*PETUNJUK*. Menurut bagian teks di bawah, apa saja empat Sifat Allah yang dikemukakan dalam Surah Al-Fatihah?
-------- BAGIAN TEKS --------
Penjelasan Pendiri Jemaat Ahmadiyah Mengenai
Keempat Sifat Utama Tasybihiyyah Allah Swt.: (1)  Rabbubiyyat

      Sehubungan dengan hal tersebut berikut adalah penjelasan Mirza Ghulam Ahmad a.s. – Imam Mahdi a.s. dan Al-Masih Mua’ud a.s. --  mengenai keempat Sifat utama Tasybihiyyah Allah Swt. dalam Surah Al-Fatihah tersebut:
         “Dalam Surah Al-Fatihah, Allah Yang Maha Perkasa mengemukakan 4  Sifat-sifat-Nya yaitu  Rabbubiyat, Rahmāniyat, Rahīmiyat dan Māliki Yaumiddīn. Urutan  penyampaian Sifat-sifat itu merupakan urutan alamiah perwujudannya. Rahmat Ilahi dimanifestasikan di dunia dalam 4 bentuk. Yang pertama, adalah rahmat yang berlaku sangat umum. Ini adalah Sifat yang merupakan rahmat mutlak yang melingkupi semua hal di seluruh langit dan di bumi tanpa membedakan makhluk hidup dengan benda mati. Perwujudan segala hal dari keadaan ketiadaan yang kemudian berkembang menuju kesempurnaannya adalah berkat dari rahmat ini.
        Tidak ada yang berada di luar ruang lingkup rahmat ini. Semua jasmani dan ruhani dimanifestasikan oleh dan melalui rahmat ini dan semuanya berkembang atau dikembangkan melalui rahmat tersebut (Rabbubiyyat). Rahmat ini adalah inti kehidupan dari alam semesta. Jika rahmat ini dihentikan sesaat saja maka alam semesta ini akan berakhir, dan jika bukan karena rahmat ini maka tidak akan ada penciptaan. Dalam Al-Quran, sifat ini disebut sebagai Rabubiyat dan karena itu Allah disebut Rabbul ‘Alamīn sebagaimana dikatakan:
وَّ ہُوَ رَبُّ کُلِّ شَیۡءٍ
 Dia adalah Tuhan bagi segala sesuatu  (Al-An’ām [6]:165).
   Tidak ada suatu pun di alam ini yang berada di luar rangkuman sifat Rabbubiyat-Nya. Jadi Sifat  Rabbul ‘Alamīn disebutkan dalam Surah Al-Fatihah sebagai yang pertama dari semua Sifat rahmat. Sifat ini memiliki prioritas alamiah, baik karena mewujud mendahului Sifat-sifat yang lain dan karena bersifat yang paling umum dalam ruang lingkupnya mengingat mencakup baik makhluk hidup maupun benda mati.
-------- CUPLIKAN DATA --------
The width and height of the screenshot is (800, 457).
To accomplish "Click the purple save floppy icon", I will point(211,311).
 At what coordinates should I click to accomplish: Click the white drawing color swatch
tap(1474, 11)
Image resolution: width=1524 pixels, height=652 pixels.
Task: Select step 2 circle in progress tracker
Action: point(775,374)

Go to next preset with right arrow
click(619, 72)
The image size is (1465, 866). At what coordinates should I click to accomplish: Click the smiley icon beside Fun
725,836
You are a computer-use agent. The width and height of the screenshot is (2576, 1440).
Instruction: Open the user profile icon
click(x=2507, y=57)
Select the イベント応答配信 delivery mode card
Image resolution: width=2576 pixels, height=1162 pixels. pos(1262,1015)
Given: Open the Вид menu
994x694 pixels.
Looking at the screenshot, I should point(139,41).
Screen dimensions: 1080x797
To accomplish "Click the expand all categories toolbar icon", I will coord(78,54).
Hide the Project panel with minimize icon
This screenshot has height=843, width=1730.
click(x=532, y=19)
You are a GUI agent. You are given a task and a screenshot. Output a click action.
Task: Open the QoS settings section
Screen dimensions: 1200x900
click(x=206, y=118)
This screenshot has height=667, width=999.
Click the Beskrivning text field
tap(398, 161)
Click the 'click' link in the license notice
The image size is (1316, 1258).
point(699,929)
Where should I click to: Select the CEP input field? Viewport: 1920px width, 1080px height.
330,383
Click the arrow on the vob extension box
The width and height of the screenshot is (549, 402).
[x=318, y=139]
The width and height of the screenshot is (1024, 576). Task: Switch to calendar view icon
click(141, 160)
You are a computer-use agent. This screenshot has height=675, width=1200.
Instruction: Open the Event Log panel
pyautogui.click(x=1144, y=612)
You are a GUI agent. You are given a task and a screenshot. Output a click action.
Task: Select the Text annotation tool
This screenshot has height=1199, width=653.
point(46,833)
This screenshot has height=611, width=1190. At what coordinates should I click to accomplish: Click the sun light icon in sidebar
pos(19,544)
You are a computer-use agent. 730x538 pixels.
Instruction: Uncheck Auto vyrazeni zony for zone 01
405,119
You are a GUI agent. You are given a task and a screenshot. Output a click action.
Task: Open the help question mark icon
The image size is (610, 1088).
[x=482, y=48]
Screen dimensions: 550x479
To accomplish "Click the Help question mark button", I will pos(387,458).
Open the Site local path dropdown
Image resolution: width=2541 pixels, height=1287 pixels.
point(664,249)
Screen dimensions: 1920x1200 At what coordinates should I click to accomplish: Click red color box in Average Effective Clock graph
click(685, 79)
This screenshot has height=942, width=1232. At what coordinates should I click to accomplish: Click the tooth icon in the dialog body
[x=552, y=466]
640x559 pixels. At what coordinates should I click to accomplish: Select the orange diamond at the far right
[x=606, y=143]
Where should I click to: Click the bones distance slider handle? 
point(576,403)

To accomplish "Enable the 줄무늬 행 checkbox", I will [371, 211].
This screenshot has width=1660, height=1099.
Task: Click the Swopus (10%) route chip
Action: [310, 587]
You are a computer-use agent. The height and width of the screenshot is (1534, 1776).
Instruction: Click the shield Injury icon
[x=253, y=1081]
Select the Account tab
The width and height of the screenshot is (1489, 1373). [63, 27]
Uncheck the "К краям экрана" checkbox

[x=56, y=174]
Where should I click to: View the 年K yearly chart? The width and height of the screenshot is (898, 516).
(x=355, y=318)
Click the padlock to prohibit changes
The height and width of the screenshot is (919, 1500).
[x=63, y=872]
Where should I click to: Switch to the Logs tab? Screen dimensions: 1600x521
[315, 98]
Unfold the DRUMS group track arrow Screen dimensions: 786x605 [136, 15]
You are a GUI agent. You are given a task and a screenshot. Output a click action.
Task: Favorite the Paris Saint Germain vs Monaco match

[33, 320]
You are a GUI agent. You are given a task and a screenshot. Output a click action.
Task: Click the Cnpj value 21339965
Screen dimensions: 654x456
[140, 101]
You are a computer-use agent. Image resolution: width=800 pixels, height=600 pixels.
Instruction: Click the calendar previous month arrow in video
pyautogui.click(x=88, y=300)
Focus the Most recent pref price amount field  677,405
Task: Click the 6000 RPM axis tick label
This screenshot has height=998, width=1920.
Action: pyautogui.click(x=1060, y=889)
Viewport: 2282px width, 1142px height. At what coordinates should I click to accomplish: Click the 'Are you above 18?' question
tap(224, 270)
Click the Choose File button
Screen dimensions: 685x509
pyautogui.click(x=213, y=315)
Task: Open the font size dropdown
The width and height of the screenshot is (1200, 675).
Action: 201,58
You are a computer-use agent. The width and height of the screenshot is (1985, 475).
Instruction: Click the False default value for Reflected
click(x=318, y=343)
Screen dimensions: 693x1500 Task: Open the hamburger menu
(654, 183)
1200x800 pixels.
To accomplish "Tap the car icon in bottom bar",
--------
*JAWABAN LATIHAN*. Rabbubiyat, Rahmāniyat, Rahīmiyat, dan Māliki Yaumiddīn.